Office of Regulatory Science, Center for Food Safety & Applied Nutrition, U,S, Food & Drug Administration, 5100 Paint Branch Parkway, College Park, MD 20740, USA.
BMC Genomics. 2012 Jan 19;13:32. doi: 10.1186/1471-2164-13-32.
Next-Generation Sequencing (NGS) is increasingly being used as a molecular epidemiologic tool for discerning ancestry and traceback of the most complicated, difficult to resolve bacterial pathogens. Making a linkage between possible food sources and clinical isolates requires distinguishing the suspected pathogen from an environmental background and placing the variation observed into the wider context of variation occurring within a serovar and among other closely related foodborne pathogens. Equally important is the need to validate these high resolution molecular tools for use in molecular epidemiologic traceback. Such efforts include the examination of strain cluster stability as well as the cumulative genetic effects of sub-culturing on these clusters. Numerous isolates of S. Montevideo were shot-gun sequenced including diverse lineage representatives as well as numerous replicate clones to determine how much variability is due to bias, sequencing error, and or the culturing of isolates. All new draft genomes were compared to 34 S. Montevideo isolates previously published during an NGS-based molecular epidemiological case study.
Intraserovar lineages of S. Montevideo differ by thousands of SNPs, that are only slightly less than the number of SNPs observed between S. Montevideo and other distinct serovars.
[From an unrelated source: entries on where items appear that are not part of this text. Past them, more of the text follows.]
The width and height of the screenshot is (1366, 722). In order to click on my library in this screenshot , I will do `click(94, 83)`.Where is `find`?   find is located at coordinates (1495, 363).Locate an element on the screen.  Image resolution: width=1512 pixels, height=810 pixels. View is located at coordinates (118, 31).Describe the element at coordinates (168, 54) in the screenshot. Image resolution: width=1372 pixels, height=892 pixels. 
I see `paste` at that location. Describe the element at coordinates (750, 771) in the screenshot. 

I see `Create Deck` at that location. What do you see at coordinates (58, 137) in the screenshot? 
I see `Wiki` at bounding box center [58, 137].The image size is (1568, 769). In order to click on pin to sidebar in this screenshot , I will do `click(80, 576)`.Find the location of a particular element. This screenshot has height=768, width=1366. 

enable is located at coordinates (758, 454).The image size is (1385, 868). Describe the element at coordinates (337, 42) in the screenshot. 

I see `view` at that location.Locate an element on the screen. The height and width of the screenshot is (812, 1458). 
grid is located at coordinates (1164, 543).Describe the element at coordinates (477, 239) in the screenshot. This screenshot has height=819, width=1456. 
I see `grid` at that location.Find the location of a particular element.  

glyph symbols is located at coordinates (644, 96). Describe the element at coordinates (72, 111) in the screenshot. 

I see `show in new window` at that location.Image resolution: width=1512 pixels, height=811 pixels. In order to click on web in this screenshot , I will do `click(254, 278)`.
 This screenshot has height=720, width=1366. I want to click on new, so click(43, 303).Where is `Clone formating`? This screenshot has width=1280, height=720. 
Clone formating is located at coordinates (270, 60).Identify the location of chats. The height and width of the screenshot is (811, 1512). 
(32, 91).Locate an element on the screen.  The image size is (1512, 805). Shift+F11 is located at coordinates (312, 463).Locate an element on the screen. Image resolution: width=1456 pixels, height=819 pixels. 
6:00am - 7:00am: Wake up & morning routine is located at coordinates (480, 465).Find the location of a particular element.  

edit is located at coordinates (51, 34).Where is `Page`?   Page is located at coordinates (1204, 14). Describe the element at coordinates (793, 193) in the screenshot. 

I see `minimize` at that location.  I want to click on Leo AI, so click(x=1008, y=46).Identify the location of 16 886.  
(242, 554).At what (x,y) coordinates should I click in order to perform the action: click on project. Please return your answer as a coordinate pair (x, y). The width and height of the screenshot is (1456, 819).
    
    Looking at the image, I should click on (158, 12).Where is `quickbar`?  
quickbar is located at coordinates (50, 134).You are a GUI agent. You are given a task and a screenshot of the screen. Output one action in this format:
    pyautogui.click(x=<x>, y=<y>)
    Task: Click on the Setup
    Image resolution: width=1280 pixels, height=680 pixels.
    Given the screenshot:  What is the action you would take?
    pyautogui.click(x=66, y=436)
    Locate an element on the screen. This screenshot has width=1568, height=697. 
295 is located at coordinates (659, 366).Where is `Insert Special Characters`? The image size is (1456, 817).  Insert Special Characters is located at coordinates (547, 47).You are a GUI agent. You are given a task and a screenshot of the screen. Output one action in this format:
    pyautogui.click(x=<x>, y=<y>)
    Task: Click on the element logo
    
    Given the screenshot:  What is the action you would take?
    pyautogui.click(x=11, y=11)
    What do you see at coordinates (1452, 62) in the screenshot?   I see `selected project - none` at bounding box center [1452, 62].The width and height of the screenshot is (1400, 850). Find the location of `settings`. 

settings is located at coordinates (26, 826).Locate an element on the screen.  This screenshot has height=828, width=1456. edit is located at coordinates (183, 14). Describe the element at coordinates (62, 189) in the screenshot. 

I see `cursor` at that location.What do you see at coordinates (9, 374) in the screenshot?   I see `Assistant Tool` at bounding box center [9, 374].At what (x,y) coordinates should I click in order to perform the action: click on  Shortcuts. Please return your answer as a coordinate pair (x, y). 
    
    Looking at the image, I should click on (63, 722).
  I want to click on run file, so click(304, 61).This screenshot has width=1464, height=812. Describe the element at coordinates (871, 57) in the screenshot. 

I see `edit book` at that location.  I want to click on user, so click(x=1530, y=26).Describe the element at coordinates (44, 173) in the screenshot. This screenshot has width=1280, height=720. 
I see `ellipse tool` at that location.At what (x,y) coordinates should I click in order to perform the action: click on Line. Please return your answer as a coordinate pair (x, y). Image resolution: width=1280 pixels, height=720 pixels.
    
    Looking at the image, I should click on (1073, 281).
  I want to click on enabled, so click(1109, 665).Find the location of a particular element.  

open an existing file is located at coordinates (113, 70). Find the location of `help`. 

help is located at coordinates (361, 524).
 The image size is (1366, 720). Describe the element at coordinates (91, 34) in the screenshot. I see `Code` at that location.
Much less variability was discovered within an individual S. Montevideo clade implicated in a recent foodborne outbreak as well as among individual NGS replicates. These findings were similar to previous reports documenting homopolymeric and deletion error rates with the Roche 454 GS Titanium technology. In no case, however, did variability associated with sequencing methods or sample preparations create inconsistencies with our current phylogenetic results or the subsequent molecular epidemiological evidence gleaned from these data.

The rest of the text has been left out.